運転資本とキャッシュコンバージョンリスク: 売掛金50.6億円(DSO66日)と回収サイトが長期化し、営業CF小計23.9億円から最終17.6億円への減少は運転資本吸収を反映。契約負債の純増鈍化(前年+3.9億円→当期+1.8億円)も加わり、OCF/EBITDA 0.77倍とキャッシュ転換力は業界目安の0.9倍を下回る。受注拡大局面での前受金積み増しと売掛金回収の効率化が進まない場合、成長とキャッシュ創出の両立が困難となり、手元流動性の取り崩しや外部資金調達の必要性が高まる可能性がある。
収益性・リターン
| 指標 | 自社 | 中央値 (IQR) | Delta |
|---|---|---|---|
| 営業利益率 | 5.6% | 8.1% (3.6%–16.0%) | -2.5pt |
| 純利益率 | 3.2% | 5.8% (1.2%–11.6%) | -2.6pt |
営業利益率・純利益率ともに業種中央値を下回り、収益性は業界内で中位以下に位置。Products事業の赤字継続と販管費率が要因。
成長性・資本効率
| 指標 | 自社 | 中央値 (IQR) | Delta |
|---|---|---|---|
| 売上高成長率(前年比) | 13.5% | 10.1% (1.7%–20.2%) | +3.4pt |
売上高成長率は業種中央値を3.4pt上回り、成長性では業界平均以上の水準を確保。Solution事業の受注拡大が牽引。
※出所: 当社集計
主力Solution事業の安定成長とProducts事業の収益化進捗が全社マージン拡大の焦点。Solution事業は利益率12.3%と高収益を維持し、契約負債の積み上がりは受注残の順調な増加を示唆。一方、Products事業は-1.3億円の赤字継続で、無形資産償却負担5.1億円が利益を圧迫。営業利益率5.6%は業種中央値8.1%を2.5pt下回り、Products事業の黒字化達成が業界平均水準への収斂に向けた鍵となる。通期計画で営業利益率7.4%を見込む背景には、下期のProducts事業改善が織り込まれており、進捗のモニタリングが重要。

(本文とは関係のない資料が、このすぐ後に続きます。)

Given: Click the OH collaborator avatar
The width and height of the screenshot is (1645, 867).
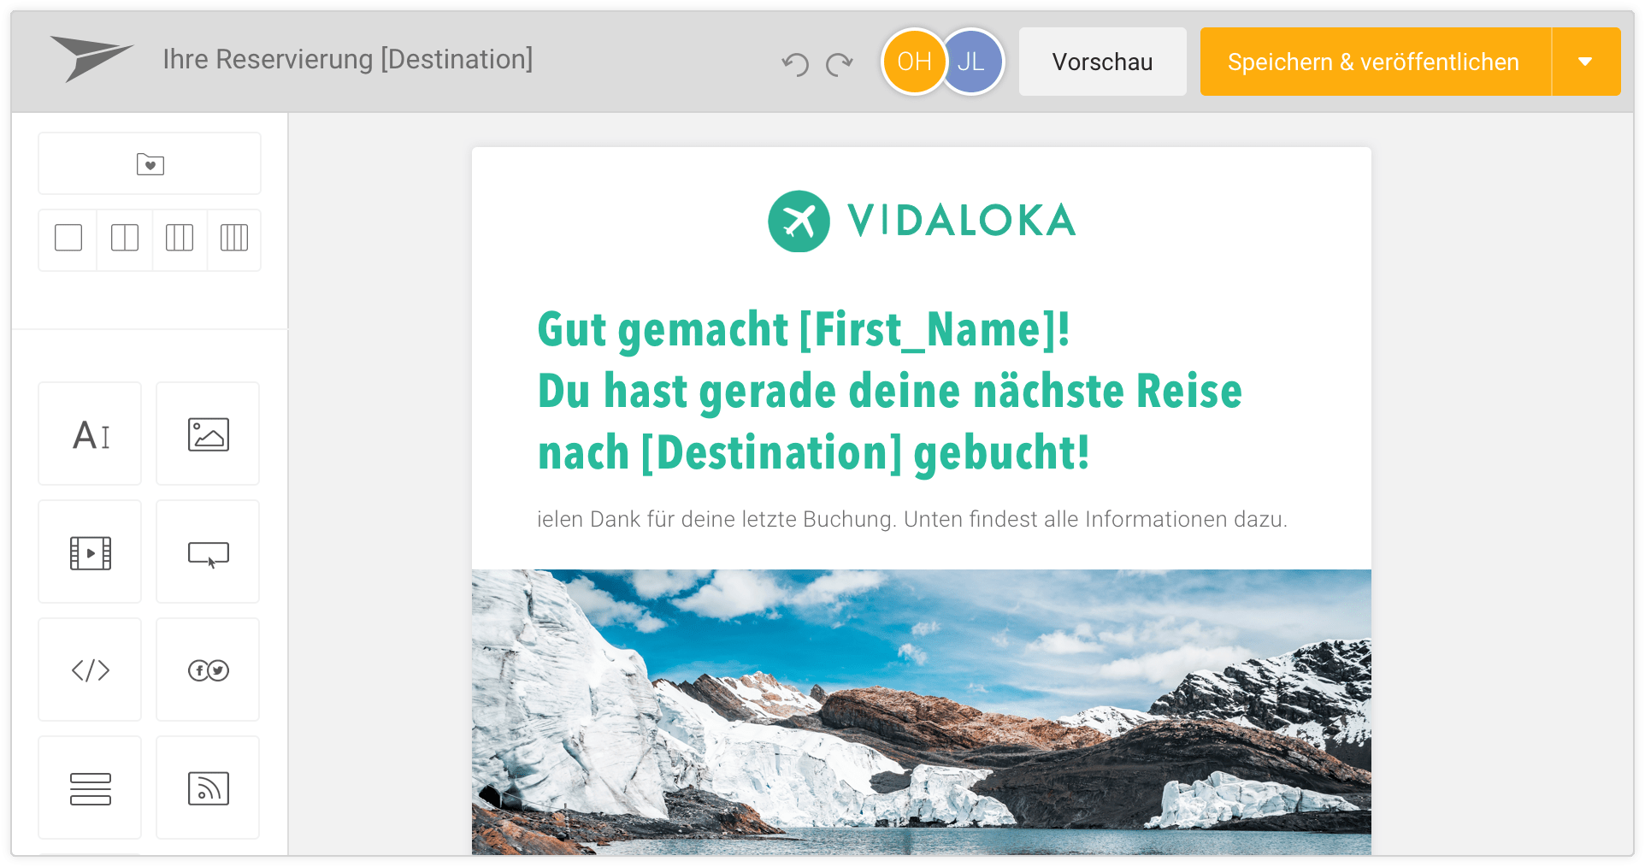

キャッシュ創出力とB/Sの健全性は極めて高く、成長投資・配当のオプション価値が大きい。フリーCF16.6億円は配当2.1億円の8.0倍を賄い、現金預金82.7億円、自己資本比率67.4%、Debt/EBITDA 0.09倍と財務余力は圧倒的。ただし、営業CF/EBITDA 0.77倍とキャッシュコンバージョンは改善余地があり、DSO66日の短縮と契約負債の積み増し強化がOCF拡大のレバーとなる。配当性向13.1%は保守的で、Products事業の黒字化後は総還元性向の引き上げが株主還元強化の選択肢として浮上する。通期配当予想0円は成長投資優先の方針を示すが、財務余力を踏まえると配当継続の持続可能性は十分に担保されている。